Work item: Your output should be the line with "Image resolution: width=1388" and all following lines of the data below, through the end, repeated exactly.

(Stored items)
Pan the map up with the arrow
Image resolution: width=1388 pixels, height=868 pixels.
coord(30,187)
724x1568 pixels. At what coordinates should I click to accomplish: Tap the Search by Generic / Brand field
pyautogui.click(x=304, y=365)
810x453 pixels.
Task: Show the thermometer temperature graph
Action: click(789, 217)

Expected answer:
Image resolution: width=1388 pixels, height=868 pixels.
coord(30,187)
724x1568 pixels. At what coordinates should I click to accomplish: Tap the Search by Generic / Brand field
pyautogui.click(x=304, y=365)
810x453 pixels.
Task: Show the thermometer temperature graph
Action: click(789, 217)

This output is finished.